- _Testo fornito_

Sì, sappiamo che sembra quasi un quiz, ma una città nasconde molti più segreti e storie di quelle che ci si aspetta.
Il passato sopravvive in tante forme: nei modi, nei nomi e nei luoghi.

Che Verona sia una città d’acqua è arcinoto.
Ma prima della costruzione dei muraglioni a partire dal 1885, i ponti non erano solo una prerogativa dell’Adige.
Vi ricordate che vi abbiamo parlato dell’Adigetto? Un rio secondario che all’altezza di Castelvecchio si staccava dal corso principale e costeggiando le mura comunali della Cittadella tornava nel fiume all’altezza di Ponte Aleardi?
Bene. Il cosiddetto rio-fiol era attraversato da ponti che permettevano il transito da dentro e fuori le mura comunali. Ora sappiamo che le porte odierne della Cittadella portano a altre strade, ma in Via Marconi, la toponomastica indica un Ponte Daniele Manin che non porta da nessuna parte, perché la via è dritta e asfaltata.
La dicitura è tutto quello che resta di un vero ponte sull’Adigetto che qui scorreva (e infatti se osservate bene c’è una balaustra che da su un fossato vuoto  da una parte e su di una torre di guardia -seminascosta tra i palazzi- dall’altro).

Un altro indizio nascosto si trova nel fossato di Castelvecchio direzione Regaste San Zeno. Se vi sporgete nel fossato guardando a Corso Cavour noterete un arco murato. Quello era una delle due arcate del ponte sull’Adigetto. Che così facendo non solo isolava il Castello dal tessuto urbano, ma diventava il fossato stesso.

E passiamo alla curiosità numero 3.

- _Obiettivo_
Scrivi il seguito del testo sui segreti nascosti di Verona, a partire dalla frase successiva alla sua ultima.

- _Dati mostrati_

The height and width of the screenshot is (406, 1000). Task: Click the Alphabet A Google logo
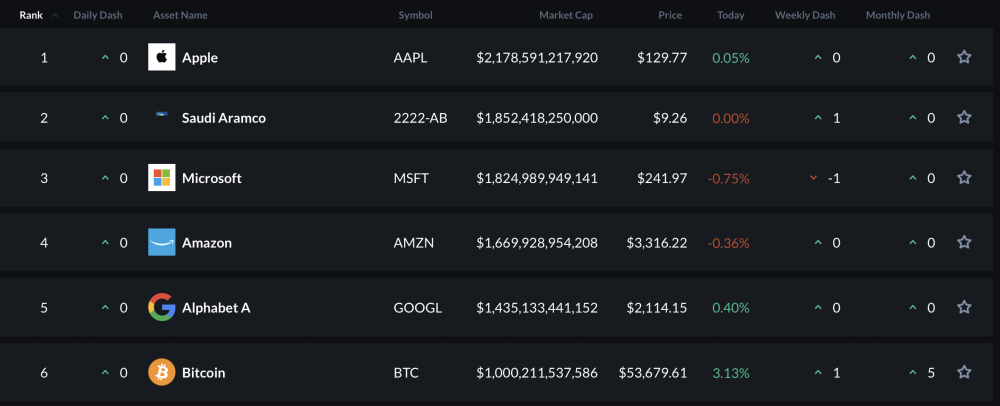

- _Soluzione_
L’Adige fino a un secolo fa era navigabile e l’economia che vi ruotava attorno era floridissima e richiedeva determinate strutture amministrative. Ecco la presenza di una Dogana d’Acqua che permettevano alle merci di scendere verso Venezia o risalire il fiume direzione Nord Europa. La primissima Dogana era situata sulla punta dell’Isolo, scomparsa con la costruzione dei muraglioni e l’interramento dell’Isolo. La Dogana Nuova invece sopravvive, anche se ora sede dell’Intendenza ai Monumenti.

La Dogana Nuova venne costruita nella zona Filippini a partire dal Seicento e nell’intenzione dell’amministrazione pubblica doveva dimostrare l’importanza e la ricchezza di Verona come snodo acquatico delle merci. Questo non piacque molto al Senato veneziano che interruppe i lavori per farli ricominciare ancora più imponenti sotto la sua direzione. In una parte della Dogana Nuova ha la sua sede il Club Canottaggio. Mai sede fu più appropriata.

Curiosità numero 4.
I nomi, dicevamo, conservano la memoria. Se guardate attentamente la cartina dei lungadigi vi accorgerete che due di essi portano ancora il nome di Riva. E sono Riva San Lorenzo e Riva Lungadige Battello.
A Riva San Lorenzo si trovava uno dei primi punti di carico/scarico merci lungo l’Adige, specialmente di lana e filati. Infatti Corte Sgarzerie era il luogo dove esporre le merci di questo tipo.

Lungadige Riva Battello invece era una sorta di piccolo porto da cui un traghetto collegava le sponde del Duomo alla Campagnola, ossia la zona incolta di sinistra Adige. Gli attuali Borgo Trento e Valdonega diventarono zona edificata solo ai primi del ‘900, quando, con la crescente industrializzazione, il Comune decise di costruire il “Quartiere Giardino”: un quartiere con strade larghe, viali alberati e abitazioni monofamiliari. In realtà qui si strasferì l’élite industriale che fece costruire le ville liberty di rappresentanza.

Sicché: l’acqua è scomparsa, interrata o incanalata. Ma per chi sa guardare i segni del suo passaggio ci sono ancora e raccontano una storia di chiatte e barcaioli.